Ring nematodes are not a concern in apples, but have long been associated with problems in stone fruits, and particularly with peach tree short life, a disease complex that involves winter injury, pseudomonas canker, and cytospora canker, as well as nematodes.

“Nematodes are always associated with this kind of downward spiral as well,” Forge said.

About a decade ago, studies were done in California on potted peach trees in the field to assess the effect of ring nematodes on the trees’ susceptibility to pseudomonas canker. Some trees were planted in soil with ring nematodes and some without. The trees were then inoculated with the pseudomonas pathogen. The effects of treatments with calcium, indoleacetic acid, or urea were also tested. On trees planted in soil with nematodes, pseudomonas and cytospora cankers grew at a much faster rate than on trees planted in soil without nematodes.

“These nematodes can cause growth suppression by themselves in the absence of other pathogens when they’re in high numbers,” Forge said. “But this gives us another level of understanding of their potential role in orchard dynamics.”

This kind of interaction has been observed in peach, prune, almond, and peach, but there is no data for cherries. Forge said he hopes to do research in the future to bring more clarity to the role ring nematodes might have in cherry orchard issues.


In British Columbia, short-term nematode control strategies include preplant fumigation with Vapam  (sodium methyldithiocarbamate) or a postplant nematicide application of Vydate (oxamyl) on nonbearing trees. Short-term cultural or biological controls include using nematicidal cover crops, such as marigolds, green manure cover crops, or biofumigants.

Marigolds are among plants that are antagonistic to nematodes because of compounds they emit. However, Forge said planting a marigold rotation cover crop before establishing the orchard is not practical because the flowers are difficult to grow ­economically, and it means that the land is out of production for a year.

Experiments have been done in other crops with cover crops of Saia oats and Wheeler rye, which look promising. Dr. Mark Mazzola, plant pathologist with the U.S. Department of Agriculture in Wenatchee, Washington, has been researching green manure Brassica cover crops, such as canola, rape, and mustards, as well as using a Brassica seed meal as a planting hole amendment. As the tissues of these plants break down, they give off compounds that are toxic to nematodes.

But Forge said results with Brassica cover crops have been hit and miss. Some Brassica species are hosts of nematodes, so the plants must be incorporated into the soil to get the green manure effect. To be effective, there must be sufficient biomass, and it needs to be incorporated into the soil at the right time.

Mycorrhizae can deter nematodes from attacking plant roots, but that effect has only been observed in fumigated soil, Forge said. Mycorrhizae are present in the soil, and a preplant treatment with mycorrhizae may or may not be beneficial, depending on how degraded the soil is and whether it has been fumigated.

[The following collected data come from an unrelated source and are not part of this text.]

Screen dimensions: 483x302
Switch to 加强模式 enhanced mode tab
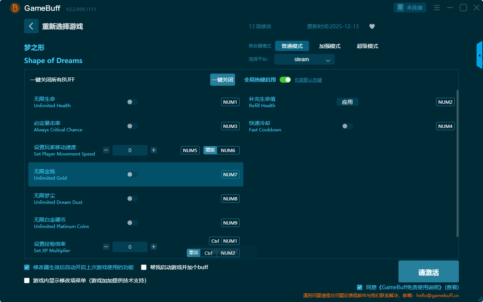(x=329, y=46)
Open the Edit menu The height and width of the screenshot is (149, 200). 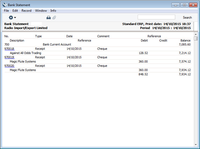tap(15, 11)
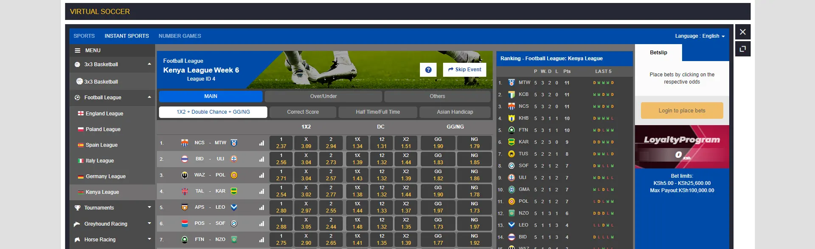Click the Skip Event button
This screenshot has height=249, width=815.
coord(464,70)
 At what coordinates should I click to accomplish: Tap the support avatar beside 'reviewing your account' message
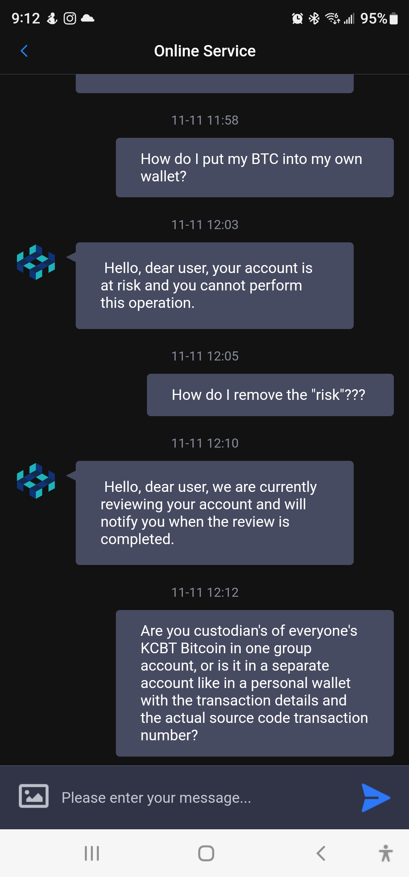point(36,481)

Forge said he sees great potential for long-term management of nematodes, rather than short-term controls. This would involve identifying cultural practices that prevent the build-up of nematodes to damaging levels, even though there will always be some nematodes. Long-term strategies will involve focusing on soil health, which boils down to optimizing conditions for root growth and perhaps fostering the build-up of natural enemies of nematodes, which might minimize the build-up of nematode populations. Ultimately, the development of nematode-resistant and tolerant rootstocks also needs to be considered more seriously.

“It’s time to consider alternatives to fumigation,” he said, noting that fumigants are broad-spectrum biocides that have negative impacts on soil health and the environment and are likely to be subject to increasing restrictions.

Composts and organic mulches can help suppress some plant diseases caused by fungi. For a number of years, Forge has been studying how they might also suppress nematodes on perennial crops under field conditions. Although he’s not seen much nematode suppression, he has seen improvements in root growth. “Regardless of whether you have nematode issues or not, composts are generally good for enhancing root growth and improving soil health,” he said.